RETRACTION
Volume 76, no. 2, p. 578–587, 2008. Page 578, Abstract, lines 7 and 8: We retract the last sentence of the Abstract.
Page 578, column 2, lines 13 to 18: We retract the last sentence of the Introduction.
Pages 585, Results, column 1, lines 1 to 8 from the bottom: We retract the last three sentences of the paragraph entitled “Tests for importance of yadBC in bubonic plague and pneumonic plague in mice.”
Page 585, Discussion, column 2, lines 19 and 20 from the bottom: We retract the phrase “severely compromised.”
In recent studies, Tanya Myers-Morales, Annette Uittenbogaard, Amanda A. Gorman, and Susan C. Straley have discovered that the yadBC mutant used for measuring virulence by the intradermal (i.d.) route became corrupted at the last step of its creation (transformation of the Lcr virulence plasmid), with the revised conclusion that yadBC is not a major virulence determinant for the skin infection. The original result, described in the second paragraph under “Tests for importance of yadBC in bubonic plague and pneumonic plague in mice” at the end of the Results section, is therefore retracted. Statements repeating the conclusion drawn from those results therefore also are incorrect: the last sentences of the Abstract and Introduction and the phrase “severely compromised” in the Discussion. The results and conclusions in the rest of the paper are not affected, because the strains used were Lcr− or were fully virulent.

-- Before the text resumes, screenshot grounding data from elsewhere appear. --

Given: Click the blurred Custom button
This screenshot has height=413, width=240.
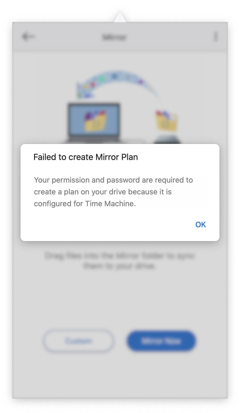Looking at the screenshot, I should point(78,341).
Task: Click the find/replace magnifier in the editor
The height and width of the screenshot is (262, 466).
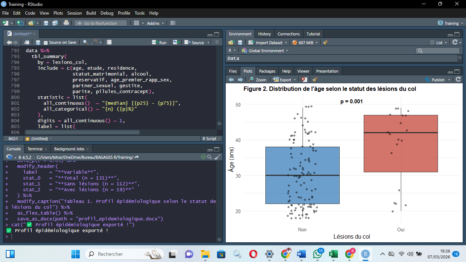Action: [x=86, y=42]
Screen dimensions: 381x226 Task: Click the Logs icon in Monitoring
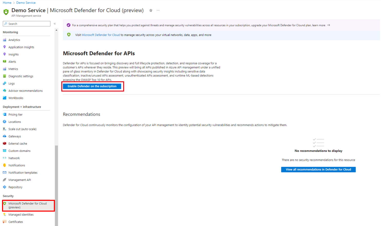point(5,83)
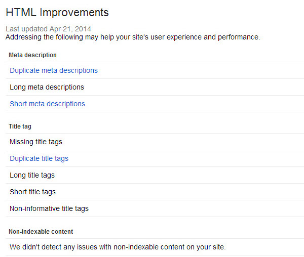Viewport: 304px width, 257px height.
Task: Click the Non-indexable content section header
Action: (41, 232)
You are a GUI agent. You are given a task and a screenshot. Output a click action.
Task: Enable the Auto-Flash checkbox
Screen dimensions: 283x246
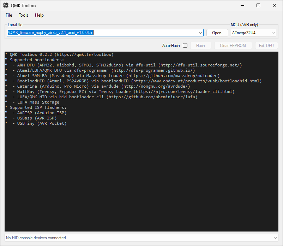pos(185,46)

The original ΔyadBC mutant had been made independently in two backgrounds: Pgm+ Lcr− (avirulent) and Pgm− Lcr+ (conditionally virulent from an intravenous route). Then, working in biosafety level 3 (BSL3) containment with select-agent security, we had reconstituted potential virulence of the Pgm+ Lcr− ΔyadBC mutant by restoring the Lcr plasmid. During this last step, that ΔyadBC strain evidently acquired a virulence-abolishing mutation that did not show up in our in-vitro phenotypic characterization assays. That strain was avirulent by the i.d. route, as described in our published article. Meanwhile, a complemented ΔyadBC/BC+ strain (with restoration of yadBC in the native location) did not acquire a virulence-abolishing mutation when we restored the Lcr plasmid, and it was virulent by the i.d. route. Hence, we reported that yadBC is required for lethality of bubonic plague. However, when we recently found that the Pgm− Lcr+ ΔyadBC strain that we had made in parallel at the outset was fully virulent in the systemic plague model, we became concerned that something may have been wrong with the ΔyadBC strain that we had reconstituted to virulence in BSL3. It was important to know if yadBC is actually required for virulence in bubonic plague and perhaps not in systemic plague or whether it is not required for virulence in either case. Therefore, we derived a Δpgm derivative of the Pgm+ Lcr+ ΔyadBC strain that had been avirulent by the i.d. route, tested its virulence in systemic plague, and found that it also was avirulent in that model. We now knew that that strain was corrupted. So we restored the Lcr plasmid again to the Pgm+ Lcr− ΔyadBC strain. This time it did not acquire a virulence-abolishing mutation and was only slightly attenuated by the i.d. route (two of six mice given a dose of 71 CFU died and two of two mice given a dose of 524 CFU died). This result shows that the effect of yadBC in bubonic plague is subtle or redundant. We feel that the further lethality studies required to determine a true 50% lethal dose value are not justified, because many mice would be required to quantify a relatively small attenuation.